In order to guaranty that each start of a new row is also aligned starting from the HALF_LENGTH padding, we impose that the x dimension is a multiple of 16 (number of floats in an Intel Xeon Phi Coprocessor SIMD register). The allocation of data is shown here:

size_t nsize = p.n1*p.n2*p.n3;
float *prev_base = (float*)_mm_malloc( (nsize+16+MASK_ALLOC_OFFSET(0 ))*sizeof(float), 64);
float *next_base = (float*)_mm_malloc( (nsize+16+MASK_ALLOC_OFFSET(16))*sizeof(float), 64);
float *vel_base  = (float*)_mm_malloc( (nsize+16+MASK_ALLOC_OFFSET(32))*sizeof(float), 64);

if( prev_base==NULL || next_base==NULL || vel_base==NULL ){
  printf("couldn't allocate CPU memory prev_base=%p next=_base%p vel_base=%p\n",prev_base, next_base, vel_base);
  printf("  TEST FAILED!\n"); fflush(NULL);
  exit(-1);
}

// Align working vectors offsets
p.prev = &prev_base[16 – HALF_LENGTH + MASK_ALLOC_OFFSET(0 )];
p.next = &next_base[16 – HALF_LENGTH + MASK_ALLOC_OFFSET(16)];
p.vel  = &vel_base [16 – HALF_LENGTH + MASK_ALLOC_OFFSET(32)];

This part of the code likely needs some comments. Because we want the data to align on the HALF_LENGTH padding, we shift the pointer so that ptr[HALF_LENGTH] is 64-byte aligned (64 bytes = 16 floats). To do this, we add the alignment factor (16) and we subtract HALF_LENGTH.

The macro MASK_ALLOC_OFFSET is used to add another padding multiple of our alignment factor (16 floats or 64 bytes). This technique is used to reduce cache rewriting due to a similar allocation that would result in the same cache address translations for the three arrays.

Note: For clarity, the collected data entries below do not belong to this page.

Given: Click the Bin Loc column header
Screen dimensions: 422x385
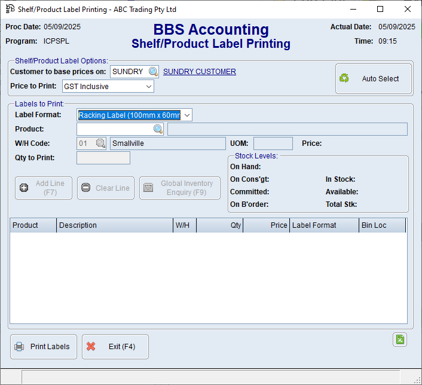Looking at the screenshot, I should coord(381,225).
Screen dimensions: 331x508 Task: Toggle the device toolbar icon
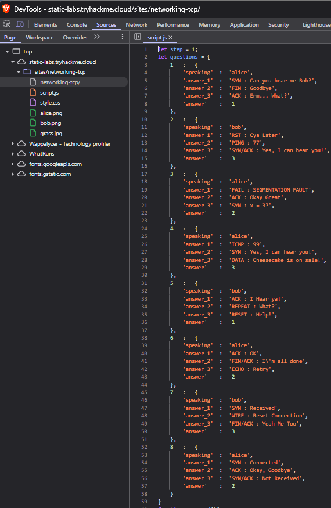point(20,24)
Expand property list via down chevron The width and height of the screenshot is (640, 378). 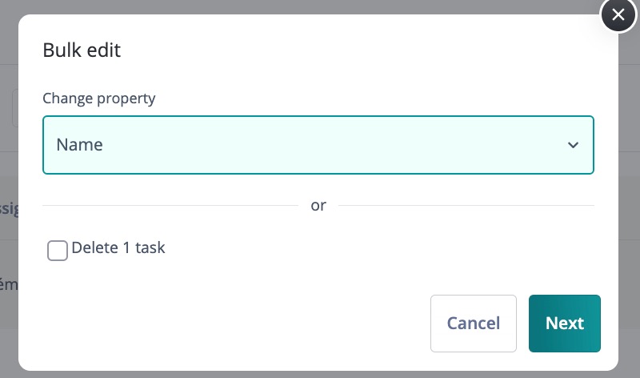[x=573, y=145]
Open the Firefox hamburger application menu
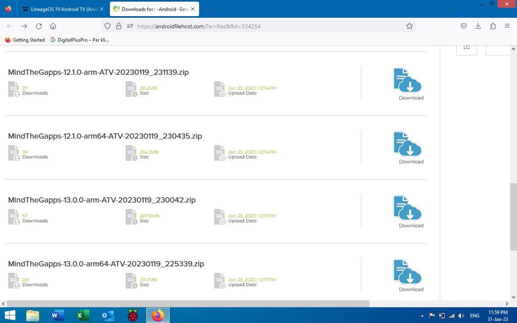 click(x=507, y=26)
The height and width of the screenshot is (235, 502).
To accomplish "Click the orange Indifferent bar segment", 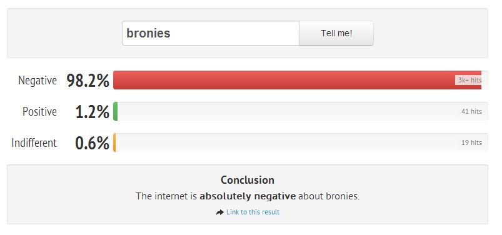I will pyautogui.click(x=114, y=143).
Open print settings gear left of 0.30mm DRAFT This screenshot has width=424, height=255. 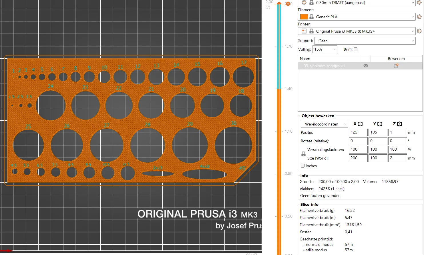[x=304, y=3]
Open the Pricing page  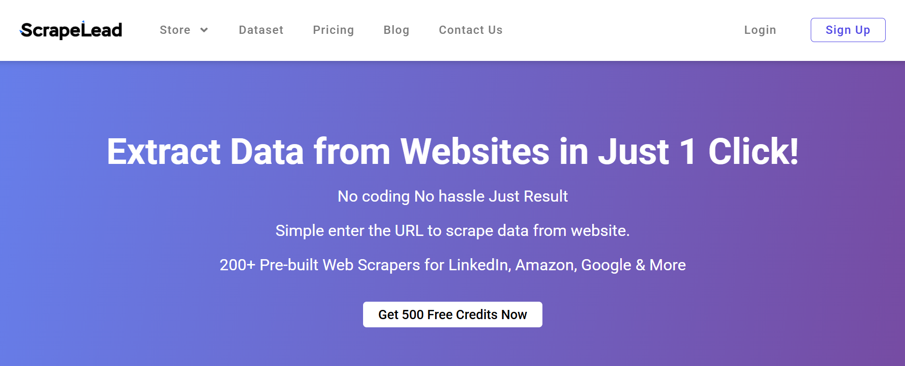coord(334,30)
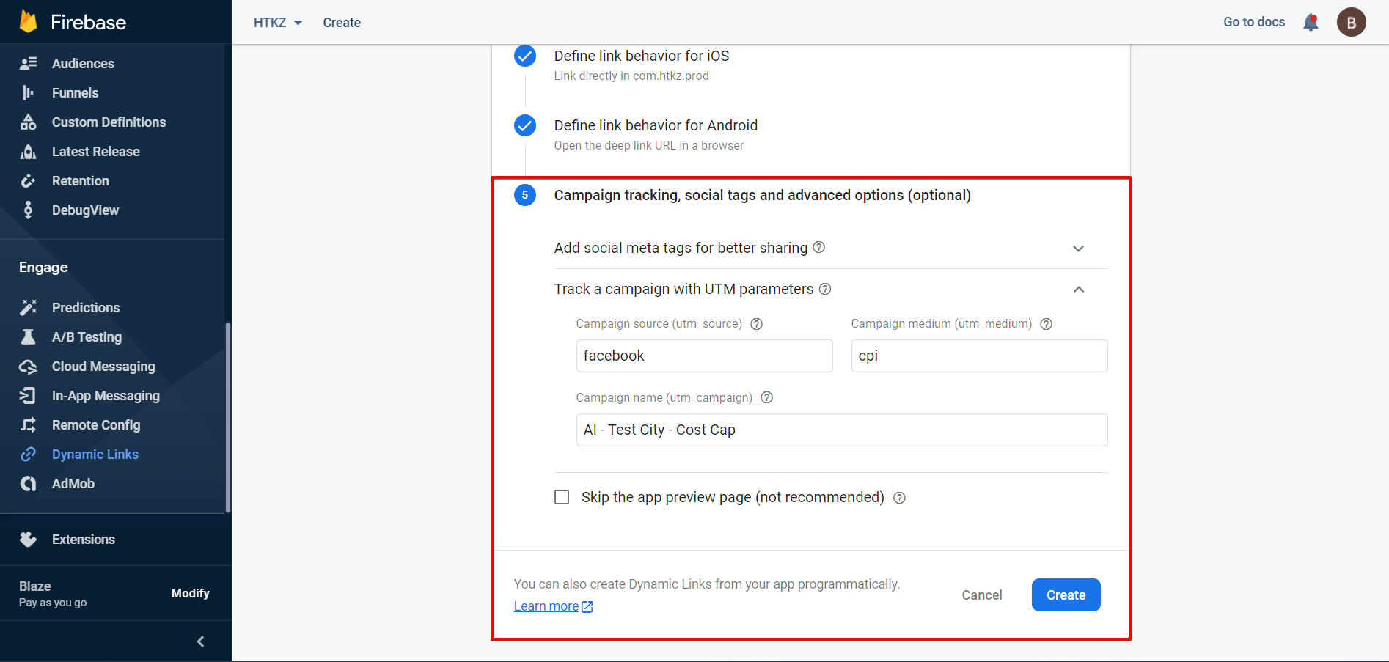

If we run this kernel with standard sizes, the performance results are as shown in Table 1.

Table 1.Dev00 Results

	Intel Xeon Phi Coprocessor	Two-socket Intel® Xeon® Processor v2 System
Flops by point	78	78
MPoints/s	41.12	369.51
GFlop/s	3.2	28.8

Dev01 – Removing the condition

The first thing we can do here is to remove the if statement that checks whether or not we are processing data in the arrays boundaries. This can easily be done by modifying the three for loop ranges.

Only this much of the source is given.